_REQUIRED ACTION 1_
Repeat the Lolo Jones interview word for word, everything from "You’re one of" down to "on my resume.".
_REQUIRED ACTION 2_
According to the introduction of the Lolo Jones interview, what topics did Jones stop by the Glamour offices to talk about?
_REQUIRED ACTION 3_
In the Lolo Jones interview, in which year did Jones hit the hurdle that cost her the gold?

-- DOCUMENT EXCERPT follows --

You may have heard of Lolo Jones: the 33-year-old track and field and bobsledding powerhouse who will compete in her fourth Olympics in Rio this summer (nbd). The LSU grad and Iowa native is also the American indoor record holder in the 60-meter hurdles who has overcome incredible odds, experiencing homelessness as a child. Jones stopped by the Glamour offices earlier this week to chat about what inspires her to keep going, growing up with a single mom, and how she deals with haters. Here is some of her best advice.
As a young girl, what inspired you to go into athletics?
As a young girl, I just wanted to have fun and compete. There were no goals of becoming an Olympic athlete. I wanted to hang out with my friends. I wanted to do something fun, and that’s what I did.
You’re a track and field star, and made your foray into bobsledding by joining the U.S. national team in 2012. Why did you make that transition?
I was approached to do bobsled a few years before, but I was focused on the Summer Olympics. But after London, I was frustrated, because it was the second time I had come so close to a medal. In 2008, I hit the hurdle that cost me the gold. And in London, I got fourth. I still knew I loved competing, but it was the first time I didn’t want to run. I just needed a break from it. Bobsled gave me more passion. It made me miss running track. It was a good way to figure out if I still wanted to pursue track and field in the future.
You’re one of ten athletes who have competed in both the Summer and the Winter Olympic Games. That’s a pretty small club! Can you tell us more about what that was like as an athlete?
I didn’t really know that I would be making history. I just wanted to get away from track for a while. It was cool because the Winter Olympians were asking me, ‘Well, how are the Summer Olympics?’ And for me, that’s really special, because I gave up two indoor seasons, where I was a two-time world champion, to compete for bobsled. It’s nice to be able to have that on my resume.
What was the back-to-back training like? That must have been insane.

-- DOCUMENT EXCERPT concluded --
-- DATA FOR ANALYSIS follows --

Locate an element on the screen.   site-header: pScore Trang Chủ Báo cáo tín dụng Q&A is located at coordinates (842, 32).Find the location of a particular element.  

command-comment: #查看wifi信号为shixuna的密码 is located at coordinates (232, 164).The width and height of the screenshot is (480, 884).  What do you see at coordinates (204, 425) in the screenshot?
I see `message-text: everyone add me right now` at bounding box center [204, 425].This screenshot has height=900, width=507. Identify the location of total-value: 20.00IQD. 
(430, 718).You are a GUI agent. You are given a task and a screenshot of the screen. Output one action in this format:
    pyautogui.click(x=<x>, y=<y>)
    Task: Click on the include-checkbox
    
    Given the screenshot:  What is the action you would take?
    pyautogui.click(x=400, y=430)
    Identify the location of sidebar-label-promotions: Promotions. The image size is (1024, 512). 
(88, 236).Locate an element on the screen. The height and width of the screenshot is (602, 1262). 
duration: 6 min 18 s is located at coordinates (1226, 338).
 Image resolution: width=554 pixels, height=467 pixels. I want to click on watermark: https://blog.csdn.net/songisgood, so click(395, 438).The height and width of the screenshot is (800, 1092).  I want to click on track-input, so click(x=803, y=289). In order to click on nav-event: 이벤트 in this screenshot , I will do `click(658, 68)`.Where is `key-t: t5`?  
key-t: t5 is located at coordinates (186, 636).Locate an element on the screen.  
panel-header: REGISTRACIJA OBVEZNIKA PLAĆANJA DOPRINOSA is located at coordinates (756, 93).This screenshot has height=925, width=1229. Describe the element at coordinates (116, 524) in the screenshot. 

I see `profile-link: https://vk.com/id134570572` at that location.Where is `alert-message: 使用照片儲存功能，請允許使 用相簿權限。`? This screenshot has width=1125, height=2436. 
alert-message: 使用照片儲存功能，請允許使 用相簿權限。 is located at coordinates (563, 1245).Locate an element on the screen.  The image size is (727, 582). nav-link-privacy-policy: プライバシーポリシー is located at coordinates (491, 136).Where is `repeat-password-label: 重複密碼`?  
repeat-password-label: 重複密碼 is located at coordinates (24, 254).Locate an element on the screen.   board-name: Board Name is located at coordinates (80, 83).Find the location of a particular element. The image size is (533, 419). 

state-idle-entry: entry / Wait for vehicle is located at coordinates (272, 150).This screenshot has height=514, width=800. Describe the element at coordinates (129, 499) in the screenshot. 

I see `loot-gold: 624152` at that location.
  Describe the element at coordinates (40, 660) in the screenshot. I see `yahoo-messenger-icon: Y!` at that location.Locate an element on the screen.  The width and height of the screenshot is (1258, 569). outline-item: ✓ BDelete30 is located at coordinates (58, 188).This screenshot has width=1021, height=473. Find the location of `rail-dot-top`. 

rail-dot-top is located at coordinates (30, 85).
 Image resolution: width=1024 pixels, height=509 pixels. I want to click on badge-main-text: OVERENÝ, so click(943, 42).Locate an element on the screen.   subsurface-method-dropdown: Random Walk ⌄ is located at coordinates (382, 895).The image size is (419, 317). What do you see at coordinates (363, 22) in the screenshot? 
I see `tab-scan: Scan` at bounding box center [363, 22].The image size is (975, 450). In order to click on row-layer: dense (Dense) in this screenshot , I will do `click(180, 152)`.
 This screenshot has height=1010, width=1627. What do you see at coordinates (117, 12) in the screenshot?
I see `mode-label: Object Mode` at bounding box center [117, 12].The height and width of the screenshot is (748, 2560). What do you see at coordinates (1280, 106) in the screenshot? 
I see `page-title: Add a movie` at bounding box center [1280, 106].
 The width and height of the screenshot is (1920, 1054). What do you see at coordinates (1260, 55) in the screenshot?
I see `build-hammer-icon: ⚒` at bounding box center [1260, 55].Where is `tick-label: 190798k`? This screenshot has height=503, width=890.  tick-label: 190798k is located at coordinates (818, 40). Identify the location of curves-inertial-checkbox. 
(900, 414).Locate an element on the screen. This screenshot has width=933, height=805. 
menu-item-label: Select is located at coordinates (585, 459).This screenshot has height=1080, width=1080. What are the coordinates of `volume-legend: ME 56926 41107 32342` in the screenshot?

-- DATA FOR ANALYSIS concluded --

_ANSWER 1_
You’re one of ten athletes who have competed in both the Summer and the Winter Olympic Games. That’s a pretty small club! Can you tell us more about what that was like as an athlete?
I didn’t really know that I would be making history. I just wanted to get away from track for a while. It was cool because the Winter Olympians were asking me, ‘Well, how are the Summer Olympics?’ And for me, that’s really special, because I gave up two indoor seasons, where I was a two-time world champion, to compete for bobsled. It’s nice to be able to have that on my resume.

_ANSWER 2_
- What inspires her to keep going
- Growing up with a single mom
- How she deals with haters

_ANSWER 3_
2008